Many heroes of crime fiction are completely unencumbered by personal responsibilities.

Lee Child's Jack Reacher, for instance, seems to roll his odometer back to zero at the start of every novel -- traveling the country without the burden of family or friends.

What sets Michael Sears' financial world investigator Jason Stafford apart from the thriller novel pack are his single dad responsibilities to a young autistic son -- also named Jason, but known primarily as "the kid" -- whose care and challenges are central to the books' narrative development.

The new Sears' novel, "Mortal Bonds," has a humdinger of a crime plot, involving a Madoff-like crook and billions of missing dollars, but the scenes involving Jason's son are just as gripping in their own way.

The author will be talking about the new novel at the Darien Library, 1441 Post Road, Wednesday, Nov. 6.

"For me, this book and all of the books are about Jason's redemption ... discovering himself for the first time," Sears said of what his protagonist is doing with his life after serving jail time for being connected to a Wall Street crime. "I wanted to make him a strong, emotional human being and give him a real challenge on his human side. Raising a child is definitely a challenge, but he has a really challenging child.
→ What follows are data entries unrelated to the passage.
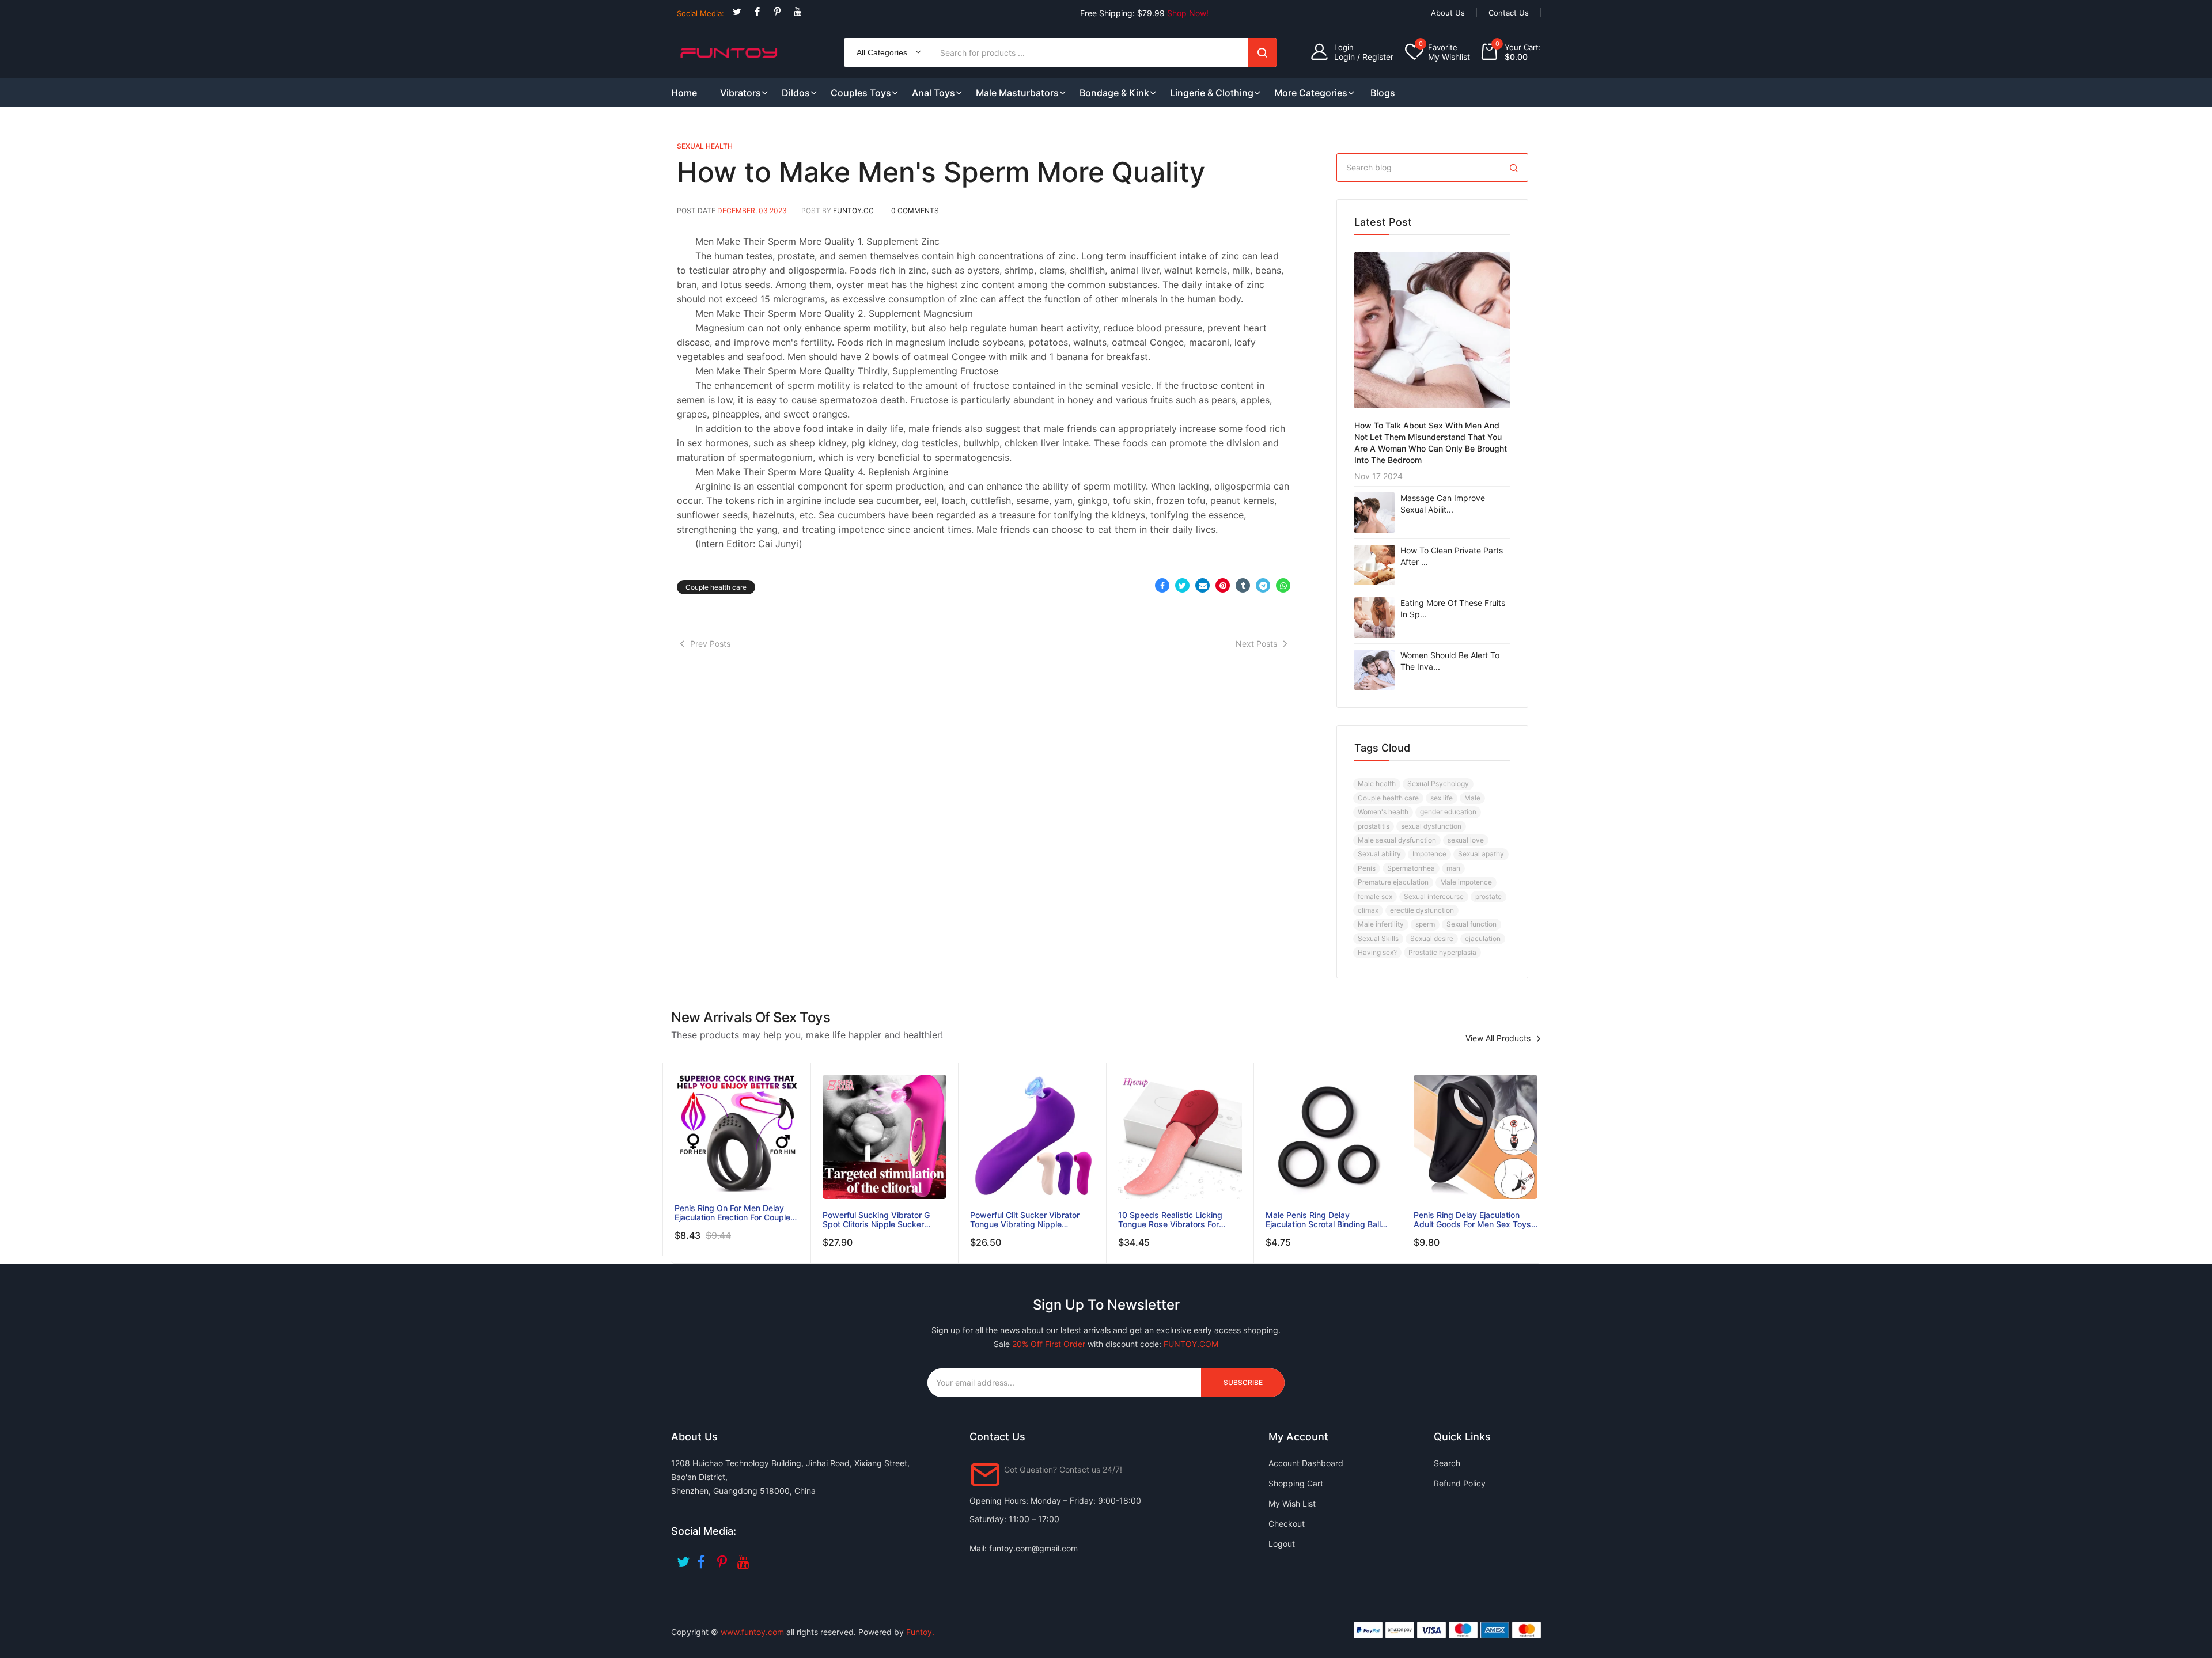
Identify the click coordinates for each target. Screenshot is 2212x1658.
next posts (1256, 643)
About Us (1448, 12)
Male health (1377, 783)
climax (1368, 910)
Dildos (796, 93)
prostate (1488, 896)
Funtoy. (920, 1632)
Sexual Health (705, 146)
"I have always been fascinated by autism," he said, adding his gratitude that neither of his own two sons are dealing with the condition. "I know people who have gone through this and I've done tons of research. There are so many issues in autism that any parent deals with once in a while. Your kid throws a tantrum. (Well) an autistic child might do that eight or 10 times a day."

Sears turned to full-time writing after spending more than 20 years working on Wall Street.

"I got out because I was done. It was my time," the writer said of leaving his previous career. "I had a great run and made a lot of terrific, lifelong friends."

Sears decided to investigate a long-held dream to write, taking a few creative writing courses that eventually led him to the New School in Manhattan and then a private workshop that put him together with professional writers.

"The group is focused on creating publishable work that is commercial, too," he said.

Sears began to explore the crime writing genre because he always loved to read thrillers and mysteries. "I did do research into the other writers who deal with white collar crime and saw that there were not a lot of them, so it became a plan for me."

The writer's studies and research paid off when his first novel, "Black Fridays," was nominated for virtually every crime fiction award last year.

At the recent Bouchercon international crime fiction gathering in Albany, N.Y., Sears won the Shamus Award for best first novel from the Private Eye Writers of America.

"I was floored when I won the Shamus. At the dinner, when I looked around the room, I realized I was in the cool guy crowd," he said of sharing the evening with some of the top writers in the field.

Sears has just sent the third Jason Stafford novel to his publisher and is starting to put together the plot for novel four.

"Not to give a whole lot away, but one of the things I'm thinking about is much in the news these days -- the prosecution of Wall Street individuals and firms," he said, adding that Jason's relationship with "the kid" will continue to be a key element in his stories.

"That's an ongoing process that will always be at the center of the books. And, I have no fear of running out of Wall Street frauds to talk about," Sears said of the future of the series.

"I don't write Sam Spade stories," the author said of including the personal elements that are often cut out of mysteries. "There is a whole lot more going on in life than just solving puzzles."